そうすると先輩は冗談のように笑っていた表情が真剣になりながら言葉を放った。
「もし君が知りたいんやったら今日も同じスーパーに来たらええよ」
僕は先輩の放つ言葉の色、表情に負けてしまった。
なんでそこまで真剣にそんなことが言えるのかが分からない。
「分からないって顔をしてるね」
先輩は僕の表情から僕の言いたい言葉を理解していた。
「昨晩のあれは口で説明するには君にも理解してもらわないと駄目やから」
だけど僕は昨晩の光景を思い出しながら思ったことを言葉にする。
「僕の推測ですが半額弁当を求めて争っている」
僕の回答が正解なのかは置いといて先輩は少しだけ驚いていた。
「昨晩の蹴りだけでそこまで推測できるんやね」
「そやで半額弁当を求めて争っている」
なんで半額弁当なんかをと思った瞬間風を切る音がしたと思ったら僕の目の前に先輩の拳があった。

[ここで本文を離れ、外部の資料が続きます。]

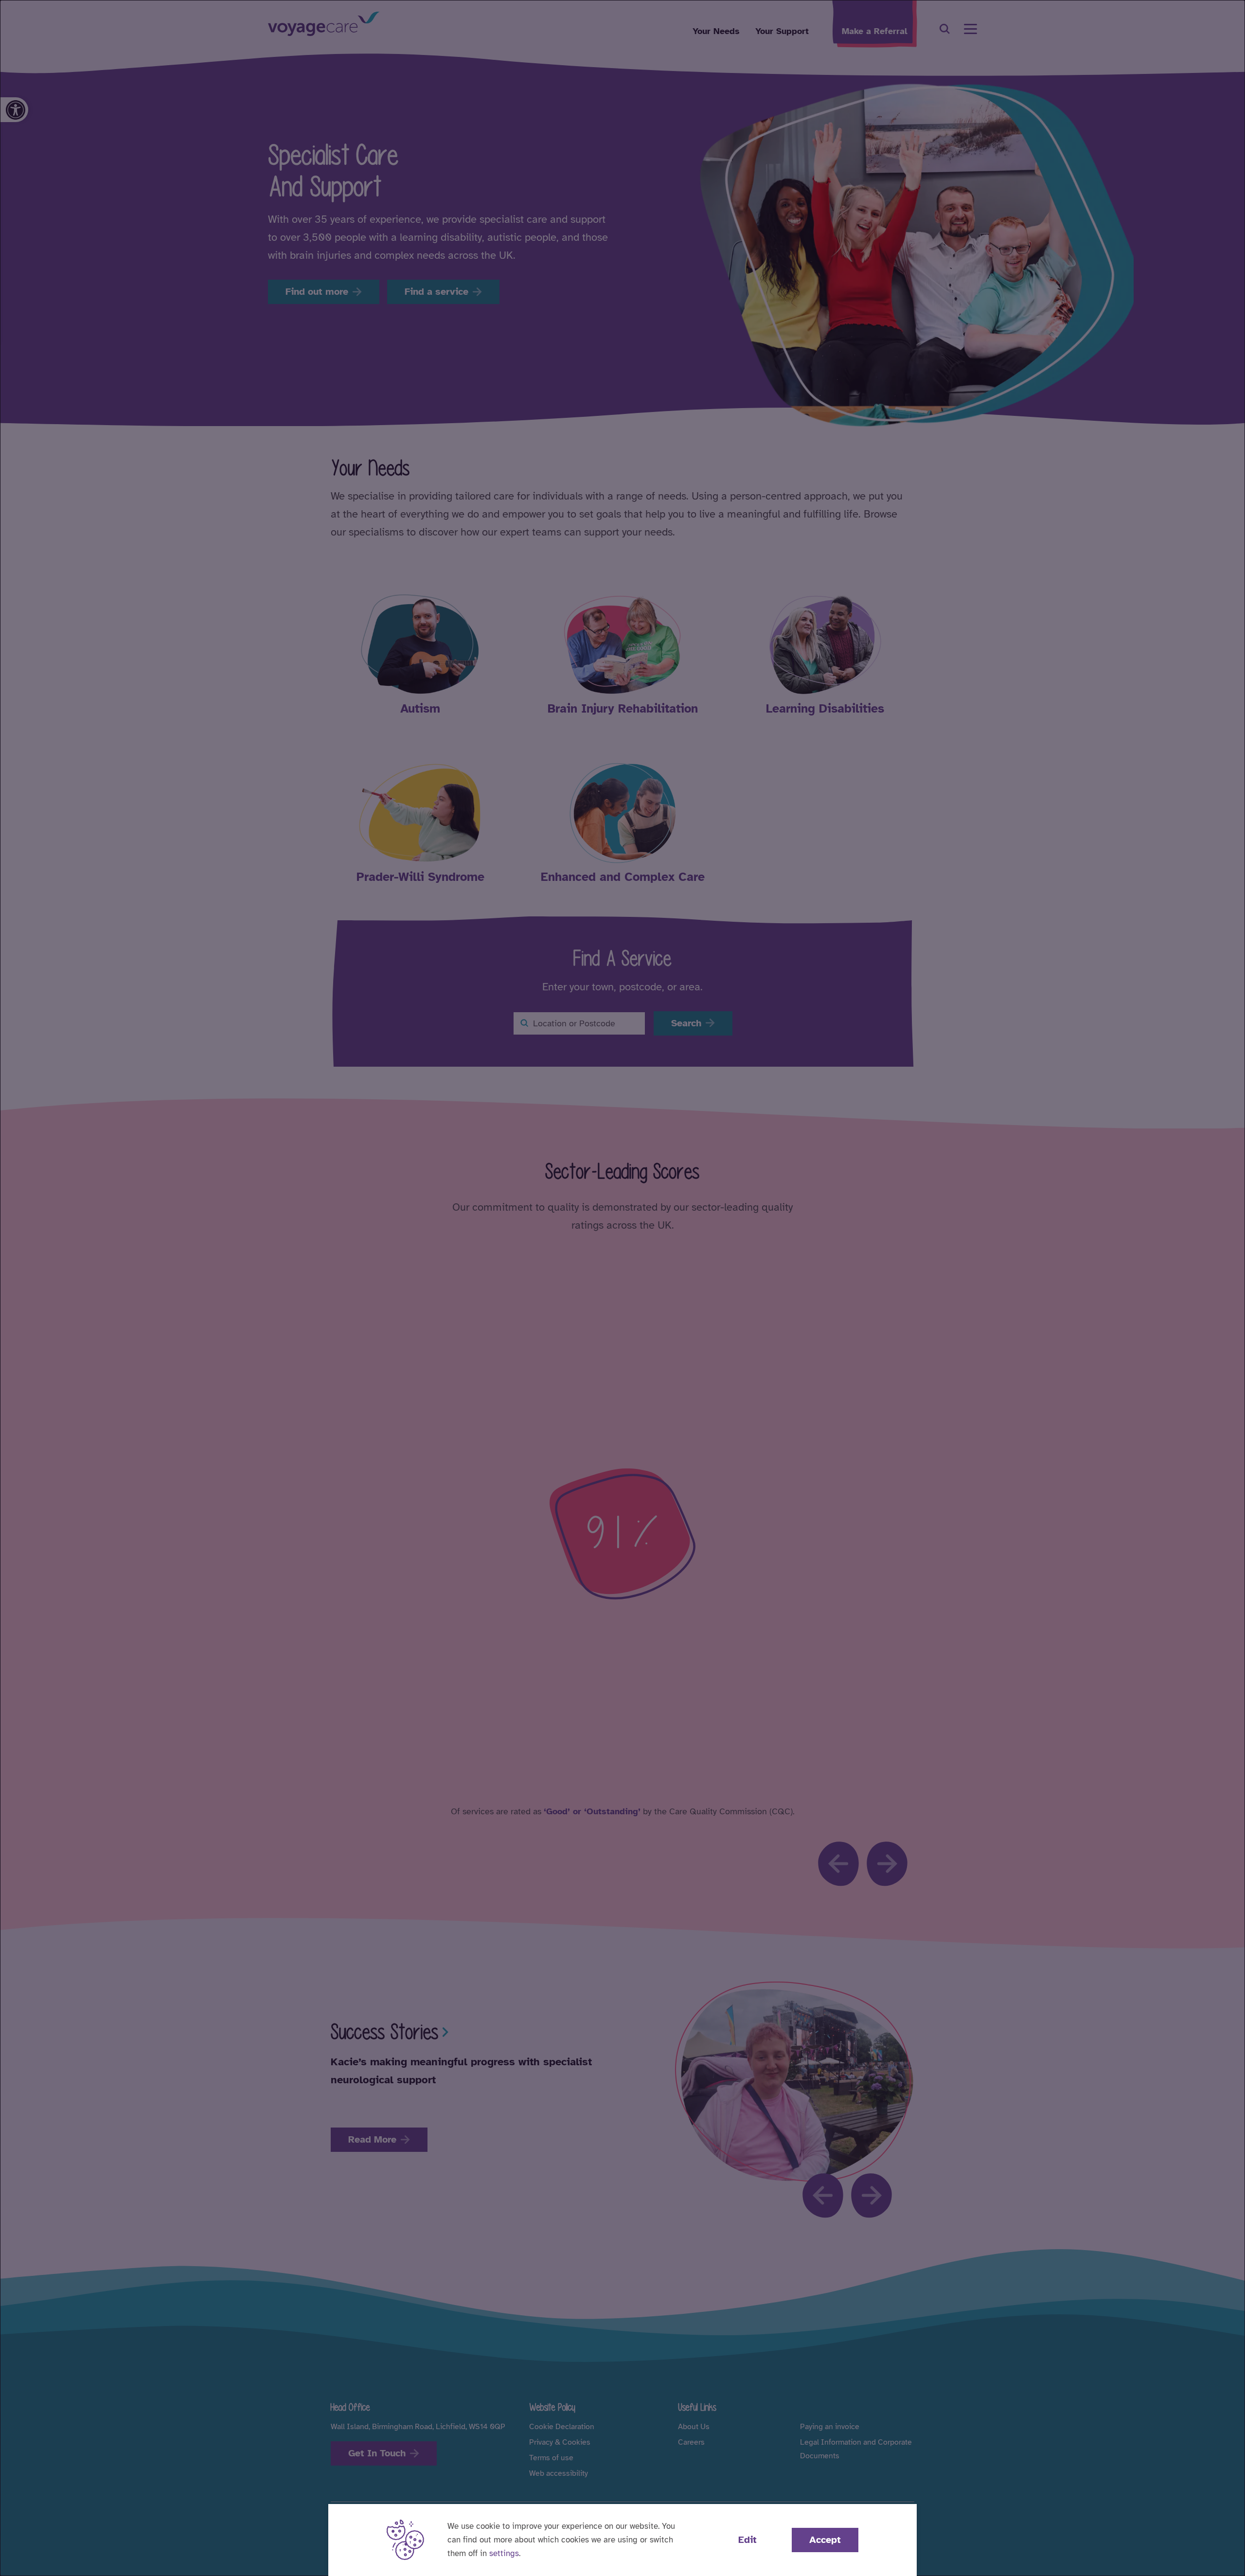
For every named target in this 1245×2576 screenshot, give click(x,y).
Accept (825, 2540)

「半額弁当なんかと思った、でもそれを私たちの前で言ったら次はこの拳がその顔に当たると思っていて」
先輩の口調が関西弁ではなかった、これは本当に真剣に言っているのだろうそう思うと僕は恐ろしいと思ってしまった。
「君はまだ狼でも犬でもない」
「君が私たちがやっていることがおかしいと思うけどそれは君が体験したことない世界だから」
なんでこんなに真剣語ることができるんだ。
「君が安全に夕餉を楽しみたいのなら半額になる前のお弁当をとることをお勧めするよ」
本当に先輩は半額弁当を本気で求めているんだ。
僕は何も言わずに教室から出て帰宅した。
僕にはそこまでして半額弁当が欲しいわけではない、だから僕はこれ以上関わることはできないと思った。
夕日の沈む空を見ながら僕は半額前になるお弁当を求めてスーパーに向かった。